■ WHAT IS EXPECTED
Only a number is wanted here: how many lines in the entries below contain the word "will".

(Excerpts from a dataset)

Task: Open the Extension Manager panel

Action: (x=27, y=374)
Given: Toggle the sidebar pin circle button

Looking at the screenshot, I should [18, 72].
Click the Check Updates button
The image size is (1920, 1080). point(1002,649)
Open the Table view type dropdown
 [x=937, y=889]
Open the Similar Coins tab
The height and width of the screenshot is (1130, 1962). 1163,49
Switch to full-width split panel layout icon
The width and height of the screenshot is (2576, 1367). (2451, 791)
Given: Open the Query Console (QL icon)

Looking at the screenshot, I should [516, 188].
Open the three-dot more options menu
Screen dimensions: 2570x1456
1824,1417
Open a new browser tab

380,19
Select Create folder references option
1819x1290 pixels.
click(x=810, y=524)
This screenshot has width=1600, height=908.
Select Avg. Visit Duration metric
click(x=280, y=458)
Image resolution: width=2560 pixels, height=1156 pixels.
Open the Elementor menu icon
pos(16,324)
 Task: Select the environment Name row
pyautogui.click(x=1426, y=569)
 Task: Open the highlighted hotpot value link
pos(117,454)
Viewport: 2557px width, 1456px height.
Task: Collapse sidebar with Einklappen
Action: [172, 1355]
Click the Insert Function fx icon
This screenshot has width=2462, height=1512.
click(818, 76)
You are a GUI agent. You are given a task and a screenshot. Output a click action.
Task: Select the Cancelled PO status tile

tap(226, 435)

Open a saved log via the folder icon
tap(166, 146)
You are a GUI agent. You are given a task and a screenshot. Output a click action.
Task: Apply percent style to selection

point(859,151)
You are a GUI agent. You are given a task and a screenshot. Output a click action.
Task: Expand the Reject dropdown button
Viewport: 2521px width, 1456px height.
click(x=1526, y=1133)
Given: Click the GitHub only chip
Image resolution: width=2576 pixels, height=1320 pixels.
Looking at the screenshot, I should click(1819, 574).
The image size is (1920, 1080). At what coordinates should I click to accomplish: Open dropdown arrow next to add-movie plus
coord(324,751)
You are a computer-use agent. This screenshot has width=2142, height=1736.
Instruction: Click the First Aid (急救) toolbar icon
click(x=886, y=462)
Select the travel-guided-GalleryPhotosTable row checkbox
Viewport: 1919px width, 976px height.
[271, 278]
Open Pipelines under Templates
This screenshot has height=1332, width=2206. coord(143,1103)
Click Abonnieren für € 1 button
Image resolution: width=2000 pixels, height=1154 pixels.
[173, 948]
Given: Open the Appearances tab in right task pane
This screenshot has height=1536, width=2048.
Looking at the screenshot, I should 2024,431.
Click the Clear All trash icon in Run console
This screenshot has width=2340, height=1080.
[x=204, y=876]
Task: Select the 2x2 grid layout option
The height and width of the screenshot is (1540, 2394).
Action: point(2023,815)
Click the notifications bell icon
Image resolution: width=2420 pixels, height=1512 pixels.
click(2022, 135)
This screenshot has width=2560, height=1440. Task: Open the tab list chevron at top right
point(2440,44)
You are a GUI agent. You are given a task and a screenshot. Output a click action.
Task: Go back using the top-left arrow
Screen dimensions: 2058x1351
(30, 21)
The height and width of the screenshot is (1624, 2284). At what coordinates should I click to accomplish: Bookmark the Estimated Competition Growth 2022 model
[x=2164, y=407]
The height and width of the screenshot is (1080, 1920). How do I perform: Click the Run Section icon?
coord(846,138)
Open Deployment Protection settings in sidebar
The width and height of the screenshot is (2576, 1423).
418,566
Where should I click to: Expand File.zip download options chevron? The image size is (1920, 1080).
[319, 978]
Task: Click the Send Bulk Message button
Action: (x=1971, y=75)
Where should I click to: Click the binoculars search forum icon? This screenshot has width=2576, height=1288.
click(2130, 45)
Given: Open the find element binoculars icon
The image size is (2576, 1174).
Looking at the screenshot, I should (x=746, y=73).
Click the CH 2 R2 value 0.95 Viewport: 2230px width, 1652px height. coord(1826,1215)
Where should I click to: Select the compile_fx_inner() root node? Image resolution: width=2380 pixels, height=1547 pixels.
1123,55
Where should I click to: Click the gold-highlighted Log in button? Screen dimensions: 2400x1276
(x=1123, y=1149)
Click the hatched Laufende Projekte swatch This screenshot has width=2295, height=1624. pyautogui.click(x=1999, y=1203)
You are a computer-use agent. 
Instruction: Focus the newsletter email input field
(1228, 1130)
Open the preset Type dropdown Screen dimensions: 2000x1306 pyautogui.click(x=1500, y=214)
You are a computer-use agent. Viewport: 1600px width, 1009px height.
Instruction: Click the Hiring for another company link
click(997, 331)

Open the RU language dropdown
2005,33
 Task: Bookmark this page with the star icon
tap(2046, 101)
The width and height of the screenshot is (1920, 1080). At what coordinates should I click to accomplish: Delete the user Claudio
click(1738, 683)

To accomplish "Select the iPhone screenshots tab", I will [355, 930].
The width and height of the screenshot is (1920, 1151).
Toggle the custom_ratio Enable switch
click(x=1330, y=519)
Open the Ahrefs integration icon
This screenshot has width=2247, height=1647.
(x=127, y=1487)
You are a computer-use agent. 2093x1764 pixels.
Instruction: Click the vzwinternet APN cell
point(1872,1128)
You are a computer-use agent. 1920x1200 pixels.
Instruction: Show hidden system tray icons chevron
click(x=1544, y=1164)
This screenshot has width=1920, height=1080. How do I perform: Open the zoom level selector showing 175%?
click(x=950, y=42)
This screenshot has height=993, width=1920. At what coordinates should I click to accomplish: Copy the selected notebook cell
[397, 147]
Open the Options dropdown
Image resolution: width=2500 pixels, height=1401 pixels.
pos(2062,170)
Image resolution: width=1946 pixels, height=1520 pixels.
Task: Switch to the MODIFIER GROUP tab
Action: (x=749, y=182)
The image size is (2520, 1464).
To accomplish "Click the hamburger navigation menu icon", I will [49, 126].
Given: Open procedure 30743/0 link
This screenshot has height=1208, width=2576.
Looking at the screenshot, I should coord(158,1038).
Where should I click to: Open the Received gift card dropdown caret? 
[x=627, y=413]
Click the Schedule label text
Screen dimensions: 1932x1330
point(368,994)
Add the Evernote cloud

■ EXERCISE RESPONSE
2